We’ve long admired the work of Washington-based investigative reporter Murray Waas. He’s an old-fashioned journalist who believes the first job is reporting news, not gaining fame or getting rich.
Lis Halloran of U.S. News & World Report offers some insight into Waas:
Washington investigative journalist Murray Waas, 47, has been around awhile. As a teenager, he left George Washington University well shy of a political science degree to start his reporting career working for legendary muckraker Jack Anderson. And he’s been ruffling official feathers since the Clinton Whitewater/Lewinsky imbroglio, when his stories on Salon.com took a prodigious swing at dismantling special prosecutor Kenneth Starr’s $40 million investigation.
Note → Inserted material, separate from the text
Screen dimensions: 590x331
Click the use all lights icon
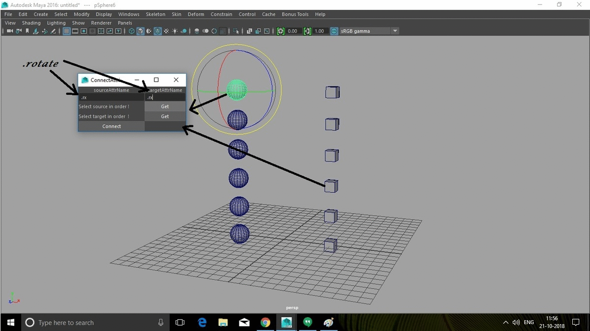(175, 31)
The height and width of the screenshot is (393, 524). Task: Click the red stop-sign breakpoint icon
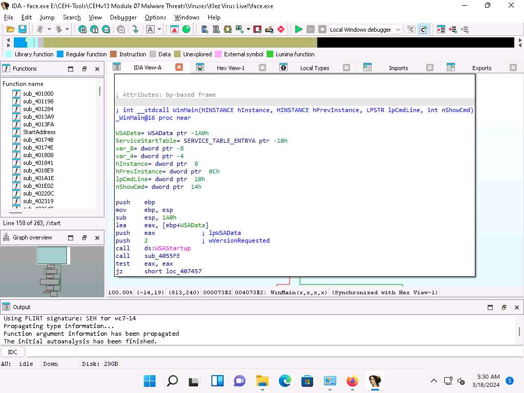click(280, 30)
Yet the slightly disheveled Philly native has always managed to remain well under the public’s radar – refusing to appear on television, toiling independently as a freelancer until recently joining the respected National Journal, and always working the phones and a network of sources from his Northwest Washington home.
But his cover’s been blown. With the publication in recent months of his news-breaking stories on the Bush administration’s involvement in manipulating prewar Iraq intelligence – particularly its attempt to discredit former Ambassador Joseph Wilson and to out his CIA operative wife, Valerie Plame – Waas has gotten a sometimes bitter taste of what he refers to as his "five minutes of fame." He’s now dealing not only with sources and editors but also pesky cable television bookers who never get the answer they want and new interest in his personal and professional life.
"I’ll welcome my obscurity back. Obscurity is my natural state of being. I’m comfortable with it. And it’s a great companion," says Waas. But his journalism will continue to draw attention to him. Waas’s exhaustive National Journal stories on special prosecutor Patrick Fitzgerald’s inquiry into the leak of Plame’s name to reporters has been praised by media critics and White House watchers – Jay Rosen of "PressThink" called him the new Bob Woodward, and columnist Dan Froomkin of WashingtonPost.com chided large media organizations for not acknowledging and following up on his disclosures.
Too bad we don’t have more reporters like Waas still in the business.